Replace RegEx matches

Question

I have a string like this : 'MDP_44' => 'sdDSD4343khjkjhkjhjk',

I want to run a function which return only: MDP_44.

I tried things like :

$ variable=     'MDP_44' => 'sdDSD4343khjkjhkjhjk',
$ echo ${var1//[^A-Z]}     // MDPDSD

But the result is not good.

Can someone help me to get MDP_44as the result ? Many thanks in advance.

Answer 1

using bash regular expressions to find the text between the first set of single quotes.

if [[ "$variable" =~ [\']([^\']+) ]]; then match=${BASH_REMATCH[1]}; fi

Answer 2

Try removing all from => onwards

echo "${variable%%=>*}"

Answer 3

if your variable is:

variable="'MDP_44' => 'sdDSD4343khjkjhkjhjk',"

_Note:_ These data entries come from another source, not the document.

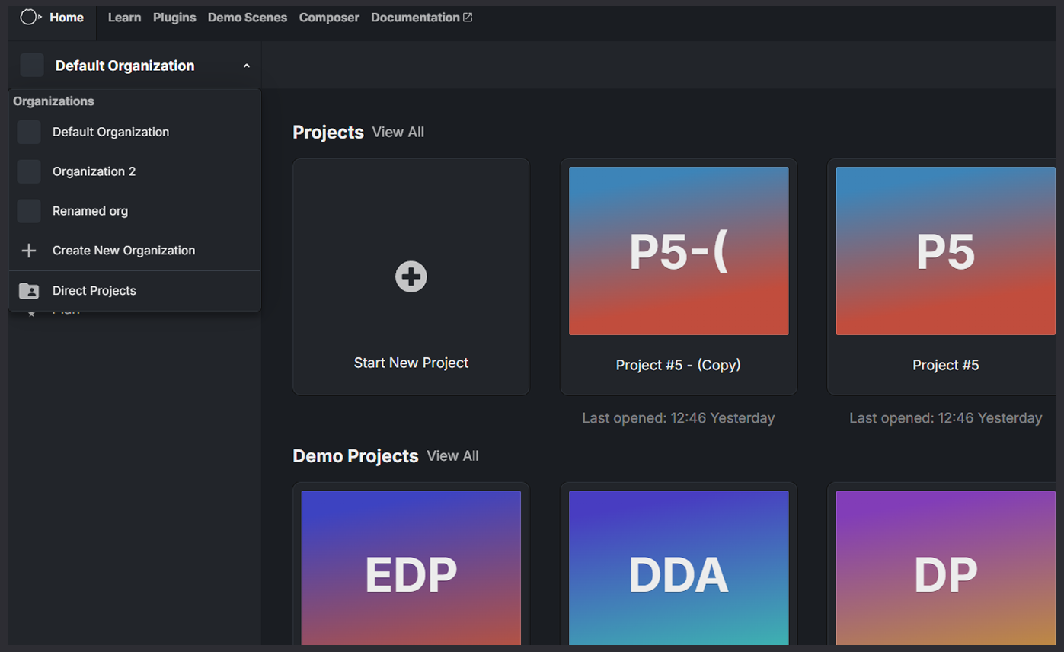Click the plus icon in Start New Project
The width and height of the screenshot is (1064, 652).
coord(411,276)
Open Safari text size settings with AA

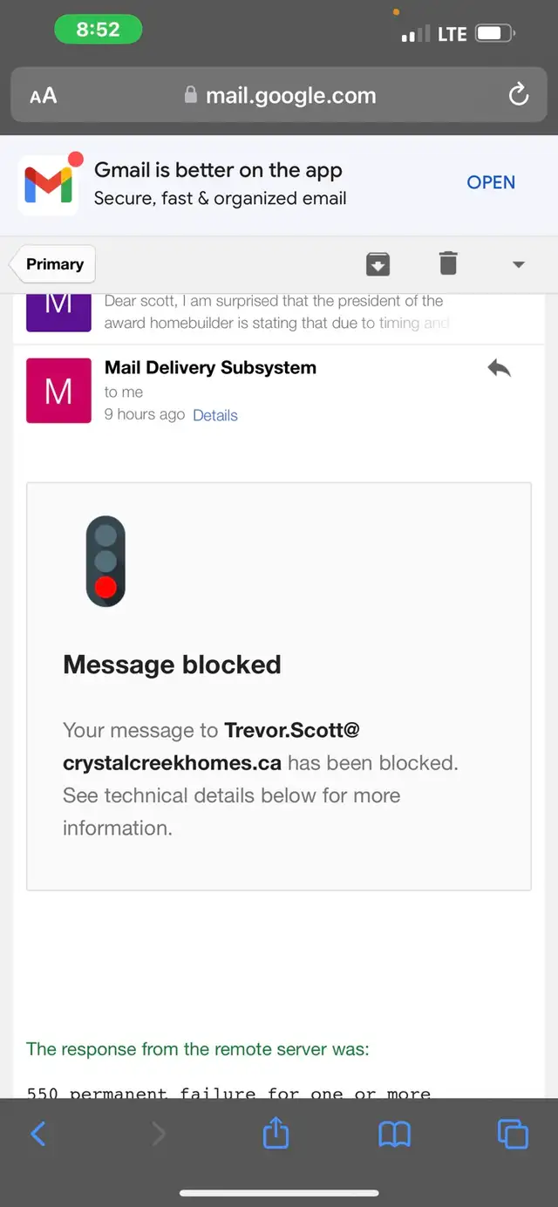tap(41, 95)
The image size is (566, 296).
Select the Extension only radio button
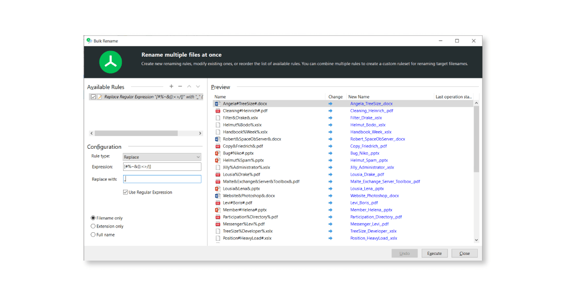tap(93, 226)
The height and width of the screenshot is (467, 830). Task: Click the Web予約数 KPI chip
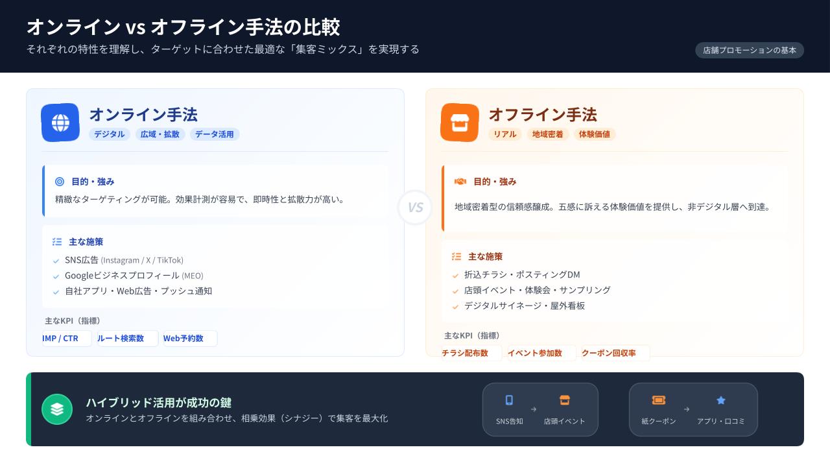click(189, 339)
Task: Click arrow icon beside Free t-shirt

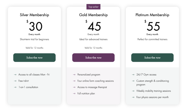Action: [x=15, y=81]
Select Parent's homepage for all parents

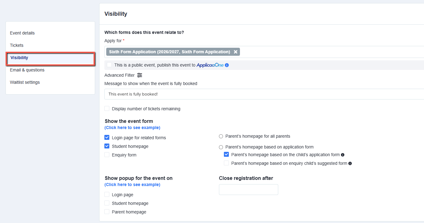pyautogui.click(x=221, y=136)

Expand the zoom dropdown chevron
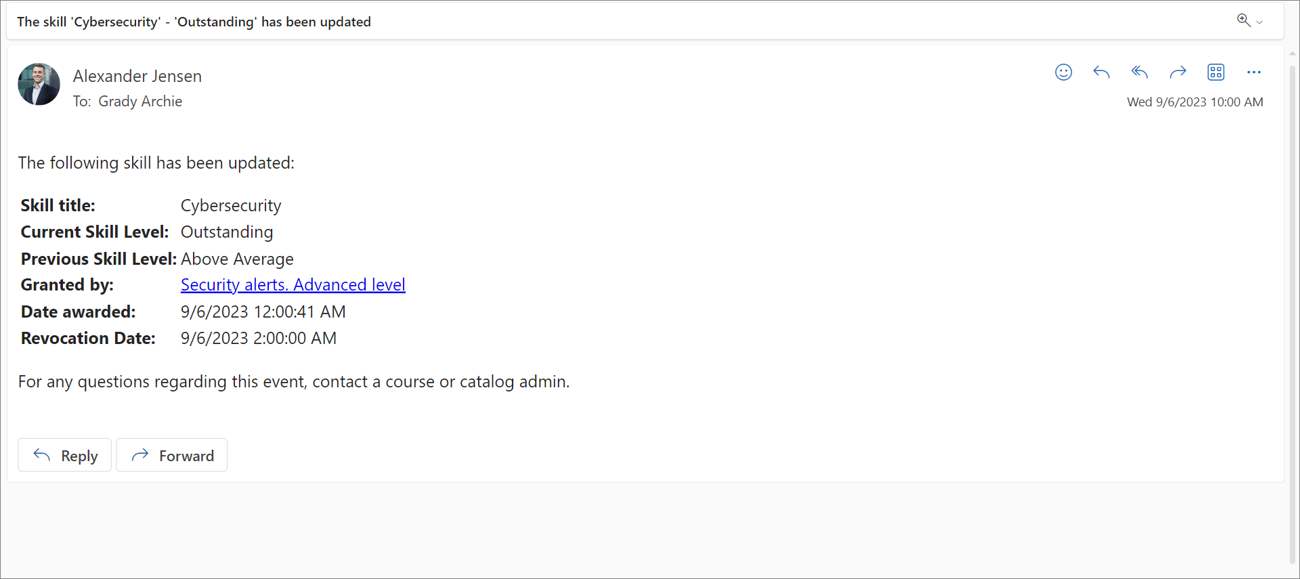1259,22
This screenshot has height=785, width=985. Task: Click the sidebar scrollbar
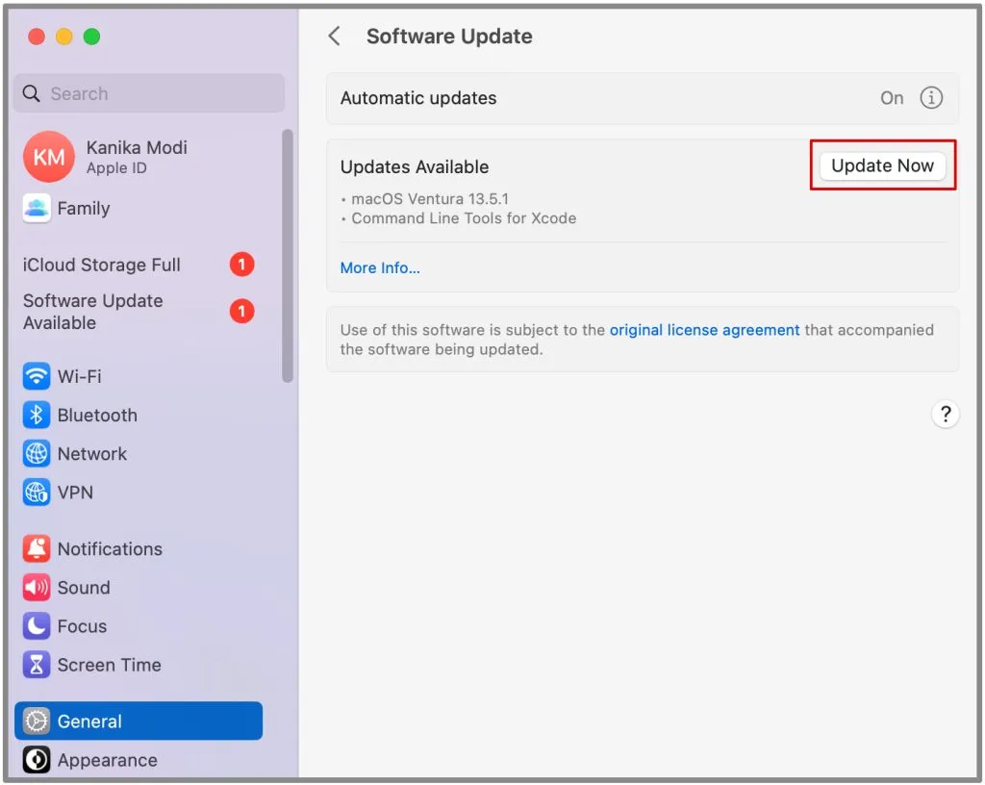click(x=288, y=256)
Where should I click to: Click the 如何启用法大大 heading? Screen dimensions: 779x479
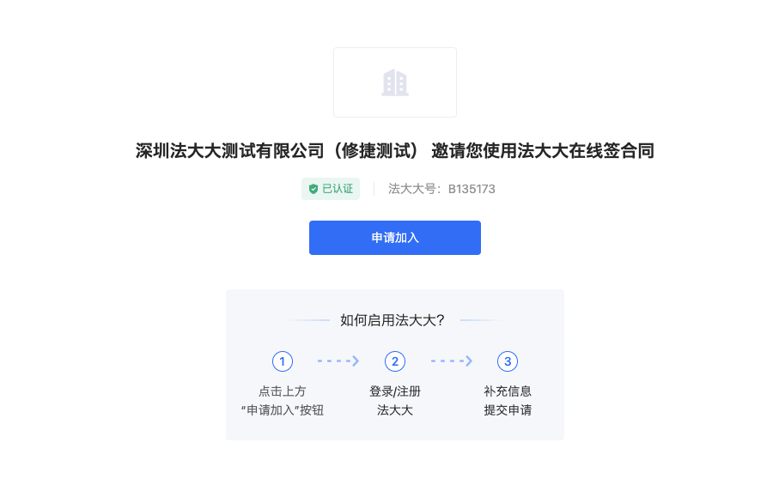393,320
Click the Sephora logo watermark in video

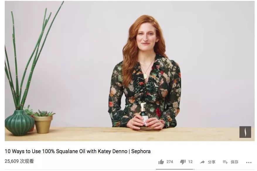coord(245,132)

then you can use bash extended pattern matching:

echo ${variable//?(\'| =>*)}

Note you need to enable extglob by shopt -s extglob, it's enabled by default in interactive mode.

Answer 4

This will extract the first thing in '...'

echo "$variable" | cut -d\' -f2

Answer 5

var="'MDP_44' => 'sdDSD4343khjkjhkjhjk',"
echo $var | cut -d= -f1 | sed "s/'//g"

EDIT

or even shorter

echo $var | cut -d\' -f2